During swarming, locusts tend to move in the same direction as their neighbours, but then spontaneously switch direction together as a group, a behaviour also seen in other animal groups such as starlings and fish.
The more locusts join the swarm, the less directional switching occurs and the more stable the swarm becomes.
During major plagues, swarms can comprise up to a quarter of a billion locusts each eating their own body weight in food each day. They can migrate across 20 per cent of the total land surface of the world, wreaking devastation on the crops and livelihoods of farmers.
Mathematically modelling the behaviour of these swarms could, in the future, lead to new strategies for controlling or dispersing them.
Modelling locust interactions
A team of Bath mathematicians, in collaboration with the Universities of Warwick and Manchester, analysed the movements of different group sizes of locusts filmed by colleagues at the University of Adelaide. They used these data to study the interactions between individual locusts and create a model that mimicked the collective behaviour of the insects.

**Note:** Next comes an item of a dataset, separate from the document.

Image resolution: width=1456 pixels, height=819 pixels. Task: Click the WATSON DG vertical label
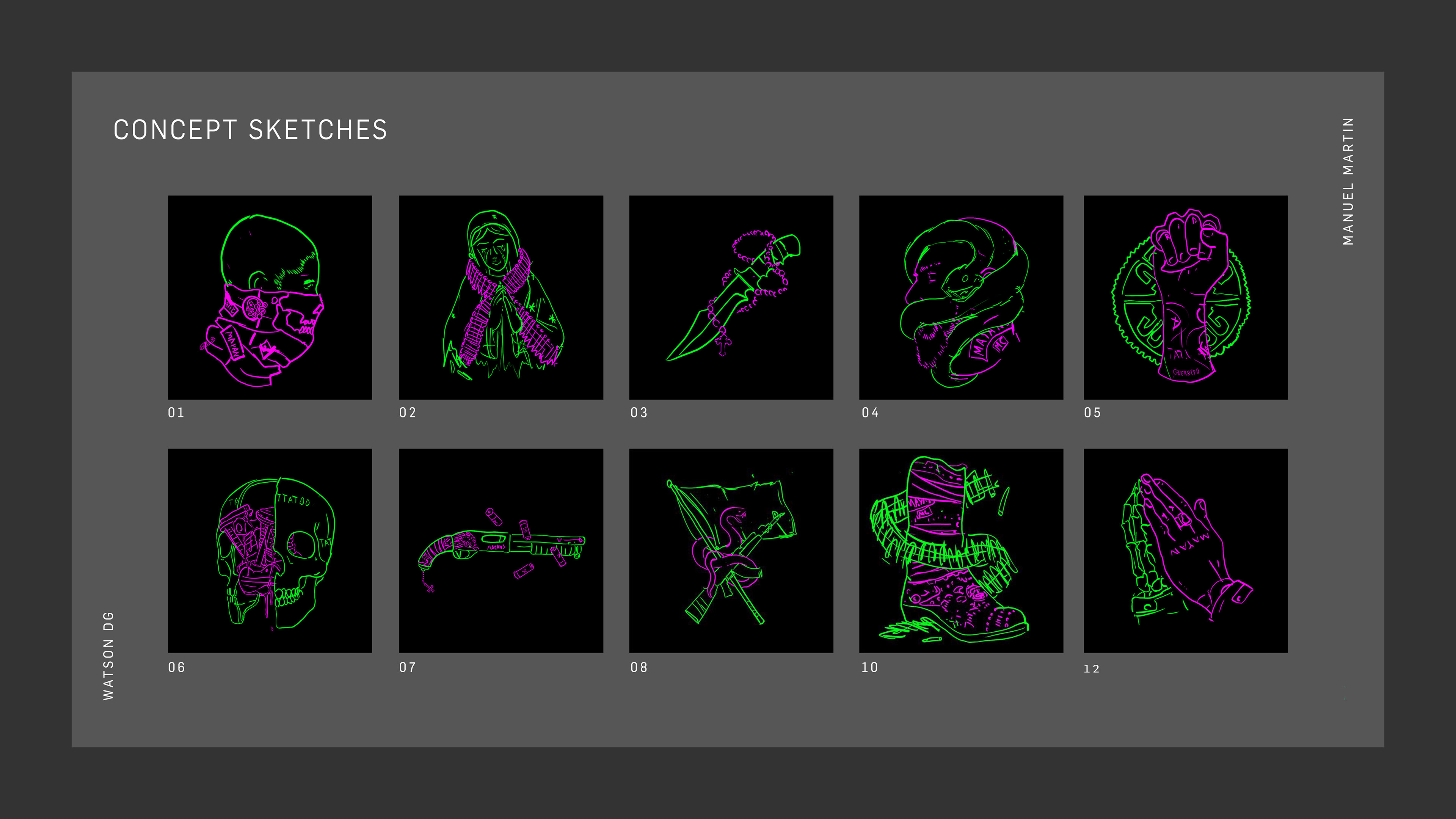(x=108, y=656)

Their findings, published in the journal Physical Review E, show for the first time that locusts interact with several of their immediate neighbours when deciding the direction in which to "march". Previous research by the team showed that locusts tend to align themselves with their neighbours so their vulnerable flanks are not exposed to cannibalistic attack.
Their model also predicts that locusts are sensitive to external changes in the system such as wind conditions which can disrupt the interactions between the locusts, making the swarm less stable.

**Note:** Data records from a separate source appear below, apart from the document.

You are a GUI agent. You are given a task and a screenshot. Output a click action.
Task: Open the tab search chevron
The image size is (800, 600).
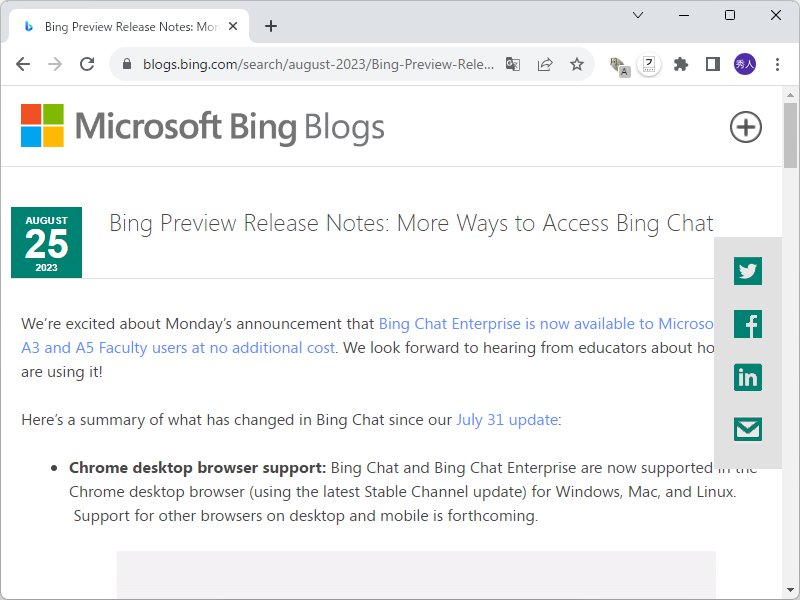pyautogui.click(x=637, y=16)
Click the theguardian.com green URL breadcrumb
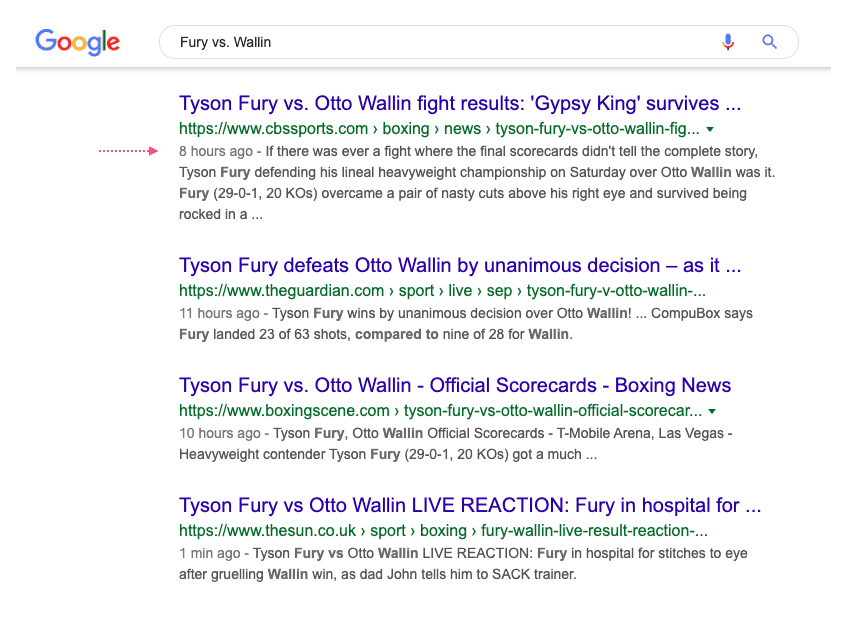This screenshot has height=632, width=847. [441, 291]
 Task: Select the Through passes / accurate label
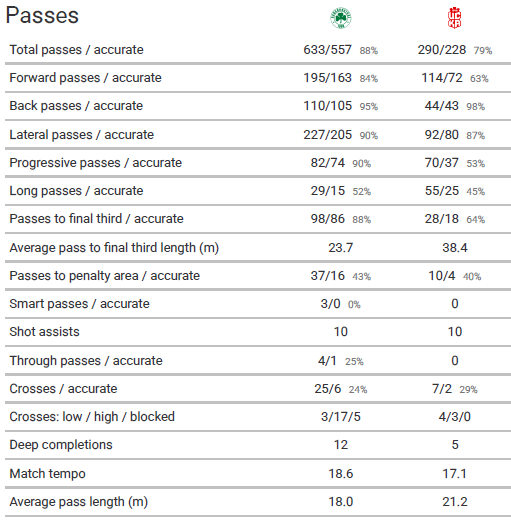pyautogui.click(x=86, y=361)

Understanding the rules of locust behaviour
Dr Kit Yates, from our Department for Mathematical Sciences, explained: "We can describe the locusts' behaviour using quite simple rules and have demonstrated for the first time that locusts have to interact with multiple neighbours in order to swarm in the way they do.
"We already know that animals, including humans, change their behaviour when they are in a crowd, following cues from their peers. In the locust study, we found that small groups of locusts are unstable and tend not to march together – a behaviour mimicked in our model.
"With larger groups, the swarms tend to be more stable, with less switching of direction, so rogue individuals travelling in the opposite direction don't have as significant an effect on the behaviour of the whole group.
"A better understanding of how individuals behave in these groups could help us develop new strategies of disrupting swarms. Our model could also be applied to other swarming insects such as crickets, which are a major problem in Australia, and even in crowd dynamics of humans."
Modelling locust 'switching'
Co-author on the study Dr Louise Dyson, Research Fellow at the University of Warwick, added: ""This is the first time that it has been possible to quantitatively compare the locust swarming experiment with a mathematical model.
"Our model successfully reproduces the switching behaviour, in which a large group of locusts may collectively move together, only to collectively reverse direction after a period of time.
"We can even predict the average amount of time before a reverse of direction, dependent on the size of the locust group.
"Our model helps us to understand how the individual decisions made by each locust using the information available to them can result in the dynamics we observe in the group as a whole."